1972 novel by Ivan Yefremov

Thais of Athens (Таис Афинская) is a historical novel by Ivan Efremov written in 1972. It tells the story of the famous hetaera Thaïs, who was one of Alexander the Great's contemporaries and companions on his conquest of the oikoumene or the known world. The book combines the life of the historical and a fictional Tais.

==Background==
Yefremov was a historian and paleontologist who took a deep interest in Ancient Greece. The earliest roots of the novel can be found in his 1946 tale Callirhoe (Каллироя), where the meeting between Callirhoe and Antenor is reworked into the meeting between Thaïs and Ptolemy. Plans for writing a novel based on the life of Thaïs were found in Yefremov's notes as early as 1951. The works of Plutarch and Diodor had a great influence on the novel.

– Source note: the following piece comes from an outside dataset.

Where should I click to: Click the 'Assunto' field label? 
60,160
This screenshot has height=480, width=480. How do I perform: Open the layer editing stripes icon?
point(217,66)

The novel was first published in a censored form in the Molodaya Gvardiya magazine in 1972. It was republished without censorship in the late 1980s and was then published again in 1992.

==Summary==
It follows such actual events as the burning of Persepolis by Tais and her becoming Ptolemy's Egyptian queen, but also speculates on a love affair with Alexander and Tais's initiation in some of the obscure religions of the ancient world.
In the novel, the very young (only 17 years old) and already famous Athenian hetaera Tais meets the exiled heir to the Macedonian throne and his childhood friends Hephaestion, Nearchus and Ptolemy.
She then travels to Sparta and Crete with the Macedonians, visits Egypt and Mesopotamia, where she becomes an initiate in the temple of Ashtoreth (Astarte) and eventually follows Alexander to Persepolis, which she requests be set on fire. After Alexander's death, Tais marries Ptolemy and becomes the queen of Memphis.